GIVEN PASSAGE:
Christian Living

This Is the Kind of Culture Christianity Creates

Author Amy K. Hall Published on 05/02/2014

CURE International is an organization that builds hospitals in impoverished areas of the world, offering needed surgeries and medical help, particularly to children with birth defects (who are usually being ostracized by their society). Tragically, one of their doctors was murdered last week, along with two others. From their CEO:

It is with deep sadness that I write today, mourning the loss of three lives that were taken by force at the CURE International Hospital compound in Kabul, Afghanistan.

One of these men, Dr. Jerry Umanos...had faithfully served the Afghan people as a pediatrician at the hospital for more than seven years, caring for the most vulnerable members of society—children and premature infants—and helping them survive the harsh realities of childbirth in Afghanistan....

The shooter was not an employee of CURE International, but rather a member of the Afghan police detail assigned to protect the hospital. The assailant shot himself after the attack and was taken into surgery by Jerry’s colleagues at the hospital before being transferred out of our facility into the custody of the government of Afghanistan [emphasis added].

SET OF TASKS:
1) Quote the text of the CURE International piece starting with "Author Amy K." and going on through "childbirth in Afghanistan....".
2) In the CURE International piece, list each thing that happened to the assailant after the attack, in the order given.

SUPPLIED INFORMATION:
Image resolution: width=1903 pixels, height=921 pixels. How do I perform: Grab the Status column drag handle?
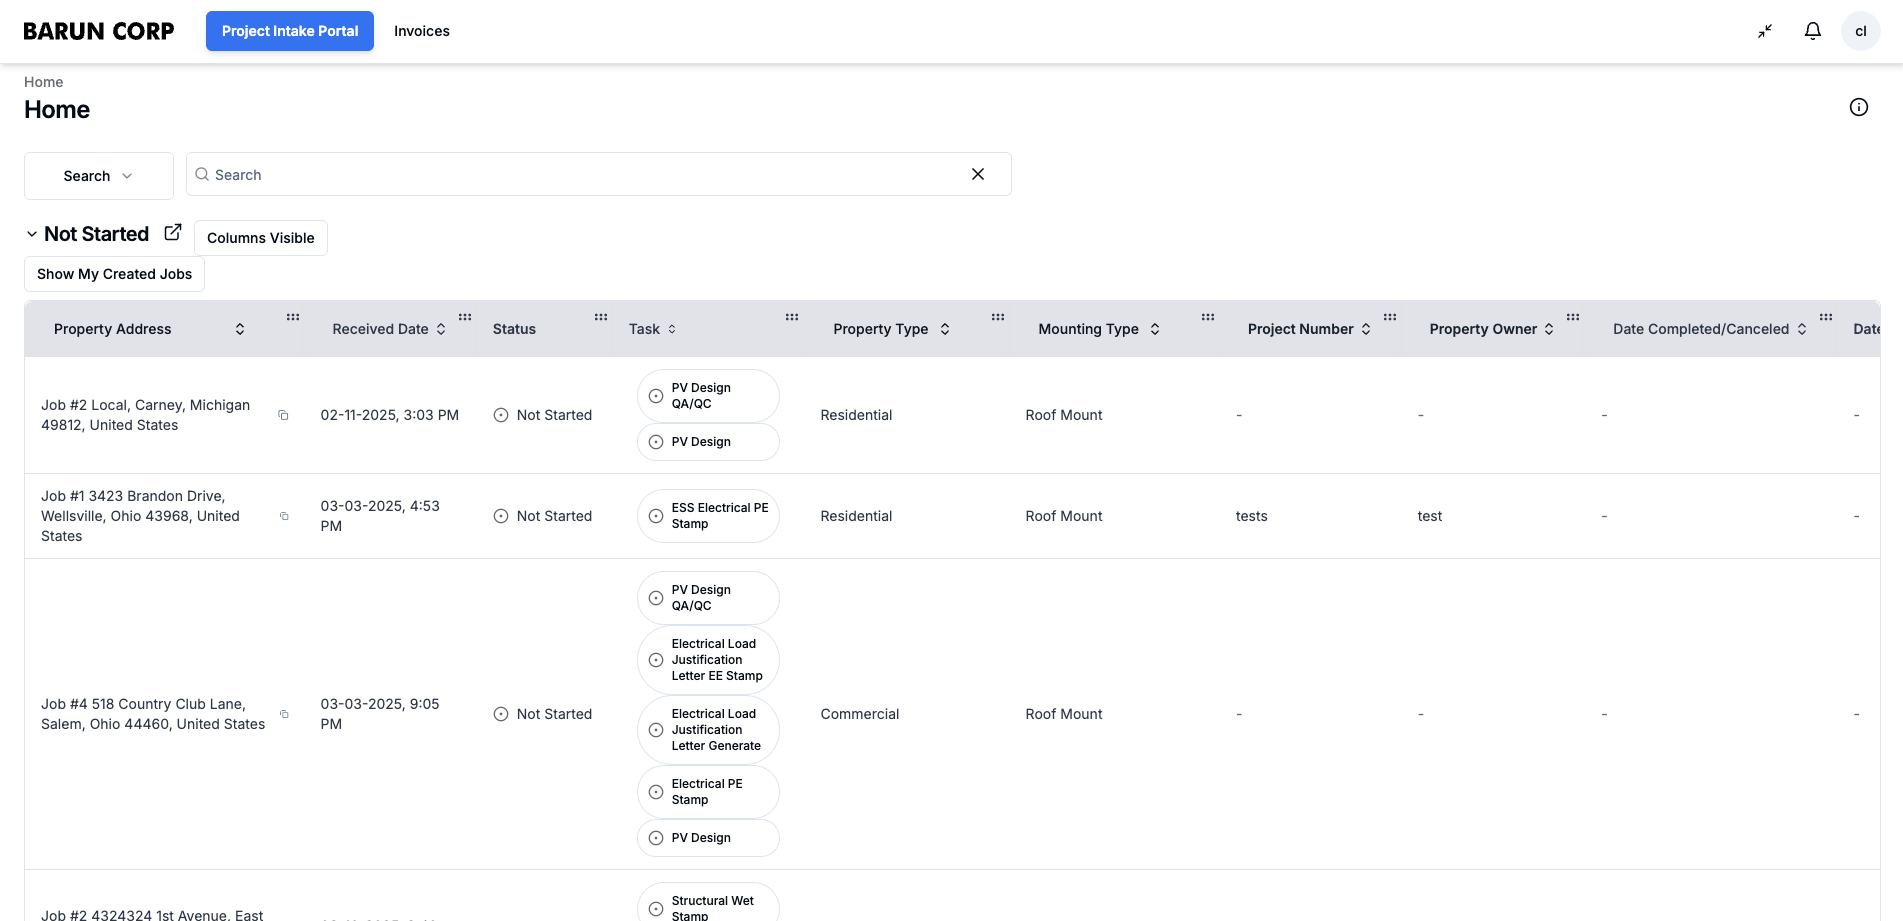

ANSWERS FOR THIS EXERCISE:
1)
Author Amy K. Hall Published on 05/02/2014

CURE International is an organization that builds hospitals in impoverished areas of the world, offering needed surgeries and medical help, particularly to children with birth defects (who are usually being ostracized by their society). Tragically, one of their doctors was murdered last week, along with two others. From their CEO:

It is with deep sadness that I write today, mourning the loss of three lives that were taken by force at the CURE International Hospital compound in Kabul, Afghanistan.

One of these men, Dr. Jerry Umanos...had faithfully served the Afghan people as a pediatrician at the hospital for more than seven years, caring for the most vulnerable members of society—children and premature infants—and helping them survive the harsh realities of childbirth in Afghanistan....

2)
- He shot himself.
- He was taken into surgery by Jerry's colleagues at the hospital.
- He was transferred out of the facility into the custody of the government of Afghanistan.